Home Property The number of collapsed property sales has seen its first rise since the height of the pandemic, with a 9% rise in Q2

The number of collapsed property sales has seen its first rise since the height of the pandemic, with a 9% rise in Q2

by LLP Finance Reporter
3rd Nov 22 3:32 pm

Data released by property purchasing specialist, House Buyer Bureau, shows that 78,042 sales are estimated to have been subject to a fall through during the second quarter of this year – the first quarterly increase since a market peak of 87,817 in the second quarter of last year, albeit 11% down annually versus the peak seen in Q2, 2021.

But while fall-through volumes are still down on the previous market peak seen during the pandemic property market boom, the average cost of a fall-through has climbed to a record high.

The latest figures show that the average fall-through now costs those involved £3,209 per transaction – a 2% increase on the previous quarter and a 9% annual jump.

As a result, the total cost of transaction fall throughs to the UK property market exceeded £250m in the second quarter of this year alone. 11.2% more than the first quarter of the year, with the total cost of fall throughs in 2022 so far alone hitting almost £476m.

In 2021, this total market cost hit over £1bn, the highest annual cost to the market in the last four years, with 2022 looking likely to come close, if not exceed this threshold.
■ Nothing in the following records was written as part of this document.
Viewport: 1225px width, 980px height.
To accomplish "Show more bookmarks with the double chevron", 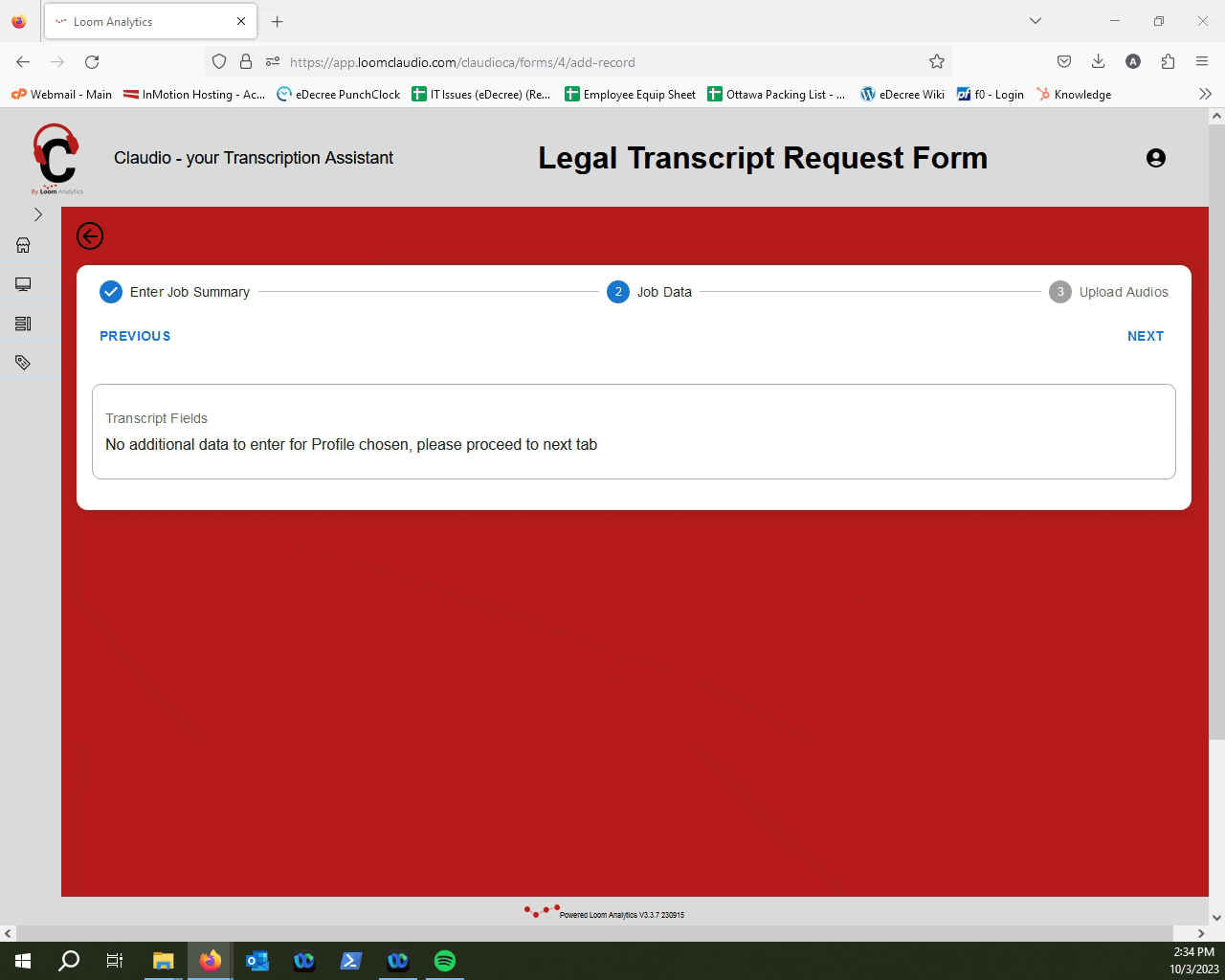I will (1205, 94).
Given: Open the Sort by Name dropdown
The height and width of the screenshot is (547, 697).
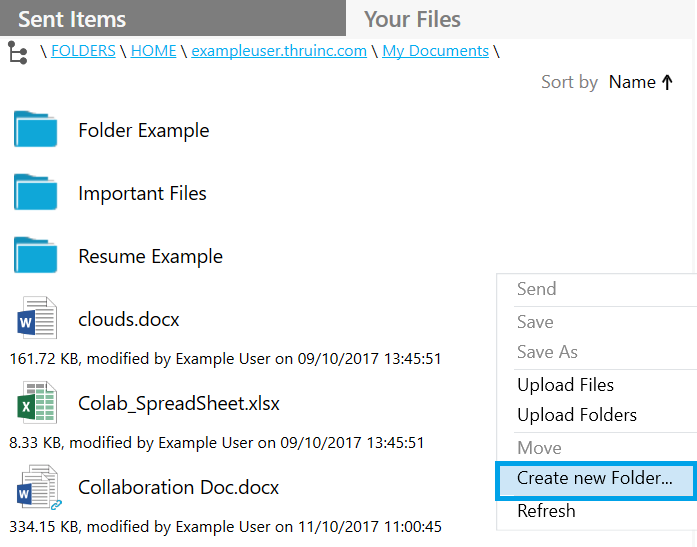Looking at the screenshot, I should tap(632, 82).
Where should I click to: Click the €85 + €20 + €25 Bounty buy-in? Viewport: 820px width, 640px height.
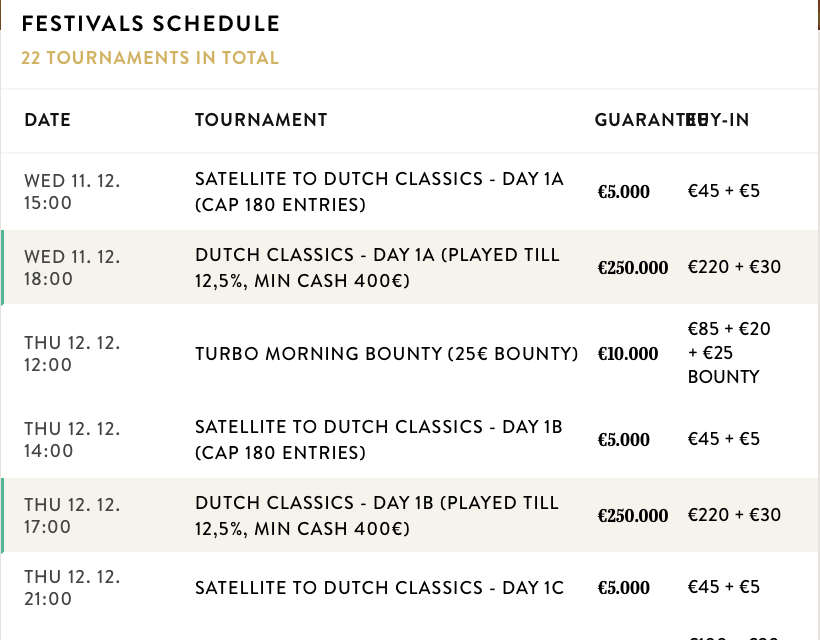(x=729, y=353)
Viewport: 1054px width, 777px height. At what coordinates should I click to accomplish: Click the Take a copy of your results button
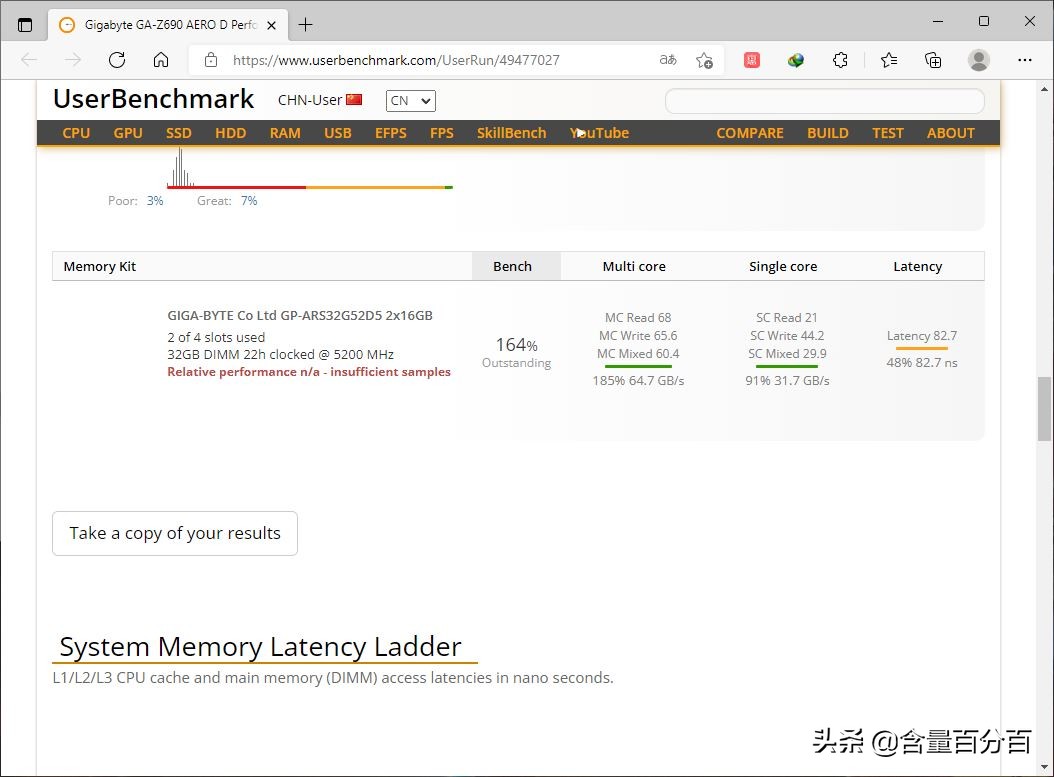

Chris Hodgkinson, Managing Director of House Buyer Bureau, commented: “Property sale fall throughs are simply an unfortunate reality of a property market that affords very little protection to buyers and sellers right up until a sale has actually completed. While it’s the buyer that often gets hit by the majority of the cost, both parties can see their hard-earned cash go to waste due to a fall-through, having paid out for costs such as conveyancing fees, with many sellers also hit if their own onward purchase is jeopardised.

“Unfortunately, we saw the level of fall throughs plaguing the market hit new highs during the manic frenzy of the pandemic property boom. This was largely down to an increased number of transactions in general, coupled with a market that was swamped with buyers fighting it out for limited stock, with the practice of gazumping becoming particularly prevalent.

“While the volume of fall throughs had been in slow decline, they’ve started to climb once again in 2022. We expect this upward trend to continue, but the driving factors behind this increase are likely to be very different in the current market,

“We’ve seen mortgage rates spiral in recent weeks and this increased cost will cause many buyers to get cold feet, having already agreed a sale but not contending with a far higher cost of borrowing.”